Solar power beamed from space ‘an achievable future’ following Caltech mission

A year ago, Caltech launched their Space Solar Power Demonstrator (SSPD-1) to test three technological innovations that would be required to make space solar power a reality:

  • The ability to beam power wirelessly in space
  • The efficiency, durability, and function of a variety of different types of solar cells in space
  • A real-world trial of the design of a lightweight deployable structure to deliver and hold the solar cells and power transmitters.

earth, star, universe

That mission is now complete and has been judged a success: ‘Solar power beamed from space at commercial rates, lighting the globe, is still a future prospect, said Caltech President Thomas F. Rosenbaum, ‘but this critical mission demonstrated that it should be an achievable future.’

In space there is an supply of uninterrupted solar energy, constantly available without being subjected to the cycles of day and night, seasons, and cloud cover, giving access to up to eight times more power than solar panels on Earth.

While checking that the equipment was fit for purpose, the most exciting part of the project was the SSPD demonstrating its ability to wirelessly transmit power in space and to beam detectable power to Earth for the first time.

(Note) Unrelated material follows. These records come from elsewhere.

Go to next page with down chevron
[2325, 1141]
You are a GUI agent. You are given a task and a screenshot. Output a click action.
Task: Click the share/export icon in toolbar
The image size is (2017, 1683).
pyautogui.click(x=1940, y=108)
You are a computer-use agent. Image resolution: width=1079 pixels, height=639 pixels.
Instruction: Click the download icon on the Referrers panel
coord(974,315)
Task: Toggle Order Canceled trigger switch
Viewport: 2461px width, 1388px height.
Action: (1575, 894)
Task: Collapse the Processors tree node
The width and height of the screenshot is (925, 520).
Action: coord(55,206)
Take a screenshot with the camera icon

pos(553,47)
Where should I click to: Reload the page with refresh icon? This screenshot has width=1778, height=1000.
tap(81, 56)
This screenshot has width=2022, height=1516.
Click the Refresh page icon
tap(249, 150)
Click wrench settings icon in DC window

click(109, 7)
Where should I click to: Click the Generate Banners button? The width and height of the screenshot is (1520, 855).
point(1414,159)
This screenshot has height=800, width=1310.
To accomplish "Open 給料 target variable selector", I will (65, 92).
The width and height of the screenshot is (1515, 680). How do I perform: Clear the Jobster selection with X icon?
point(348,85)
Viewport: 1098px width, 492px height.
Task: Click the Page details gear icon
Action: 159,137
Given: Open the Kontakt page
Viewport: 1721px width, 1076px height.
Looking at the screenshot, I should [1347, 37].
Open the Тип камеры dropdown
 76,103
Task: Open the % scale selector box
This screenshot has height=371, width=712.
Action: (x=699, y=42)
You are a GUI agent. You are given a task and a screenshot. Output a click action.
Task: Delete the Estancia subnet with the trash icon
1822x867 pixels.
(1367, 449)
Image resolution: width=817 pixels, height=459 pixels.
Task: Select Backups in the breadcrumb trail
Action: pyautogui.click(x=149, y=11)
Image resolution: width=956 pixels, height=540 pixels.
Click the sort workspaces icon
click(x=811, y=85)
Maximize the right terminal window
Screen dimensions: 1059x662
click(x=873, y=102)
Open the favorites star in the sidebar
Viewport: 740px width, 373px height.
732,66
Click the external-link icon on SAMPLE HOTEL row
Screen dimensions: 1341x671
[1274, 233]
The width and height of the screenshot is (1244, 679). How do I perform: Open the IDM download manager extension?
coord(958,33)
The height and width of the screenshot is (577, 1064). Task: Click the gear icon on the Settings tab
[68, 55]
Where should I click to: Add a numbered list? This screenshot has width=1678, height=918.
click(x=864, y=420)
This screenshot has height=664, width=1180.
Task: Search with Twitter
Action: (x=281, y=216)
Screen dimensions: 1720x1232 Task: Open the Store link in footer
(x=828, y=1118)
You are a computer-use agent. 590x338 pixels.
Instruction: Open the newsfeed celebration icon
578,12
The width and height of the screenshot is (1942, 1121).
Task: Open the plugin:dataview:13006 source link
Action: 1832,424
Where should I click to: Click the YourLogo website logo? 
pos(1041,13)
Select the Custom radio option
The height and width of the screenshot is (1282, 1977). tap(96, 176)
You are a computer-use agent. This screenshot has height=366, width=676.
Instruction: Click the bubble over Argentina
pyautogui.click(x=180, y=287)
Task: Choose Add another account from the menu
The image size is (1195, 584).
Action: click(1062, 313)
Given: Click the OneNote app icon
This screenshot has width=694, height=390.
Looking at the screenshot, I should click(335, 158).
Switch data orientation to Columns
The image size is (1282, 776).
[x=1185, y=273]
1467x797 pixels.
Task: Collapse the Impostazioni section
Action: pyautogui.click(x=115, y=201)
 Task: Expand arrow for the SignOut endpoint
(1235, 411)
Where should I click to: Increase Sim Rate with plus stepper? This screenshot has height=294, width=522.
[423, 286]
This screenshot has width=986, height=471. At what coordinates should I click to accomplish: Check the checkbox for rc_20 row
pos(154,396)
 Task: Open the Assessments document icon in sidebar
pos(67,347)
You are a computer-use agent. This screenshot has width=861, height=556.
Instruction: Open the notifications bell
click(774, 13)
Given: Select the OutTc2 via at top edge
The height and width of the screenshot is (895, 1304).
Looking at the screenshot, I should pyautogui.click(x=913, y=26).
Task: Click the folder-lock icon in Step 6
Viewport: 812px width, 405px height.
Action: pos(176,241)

The first transmitted energy was detected by a receiver on the roof of the Gordon and Betty Moore Laboratory of Engineering on Caltech’s campus in Pasadena. The received signal appeared at the expected time and frequency, and had the right frequency shift as predicted based on its travel from orbit.

The ultimate goal is to achieve a constellation of modular spacecraft that collect sunlight, transform it into electricity, then convert it to microwaves that will be transmitted wirelessly over long distances to wherever it is needed—including locations that currently have no access to reliable power.

The efficiency of three entirely new classes of ultralight research-grade solar cells was also tested. The team collected enough data to be able to observe changes in the operation of individual cells in response to space events like solar flares and geomagnetic activity. They found, for example, tremendous variability in the performance of perovskite cells, whereas  low-cost gallium arsenide cells consistently performed well overall.

Prof. Harry Atwater, one of the principal investigators of SSPP said: ‘SSPP gave us a unique opportunity to take solar cells directly from the lab at Caltech into orbit, accelerating the in-space testing that would normally have taken years to be done. This kind of approach has dramatically shortened the innovation-cycle time for space solar technology.’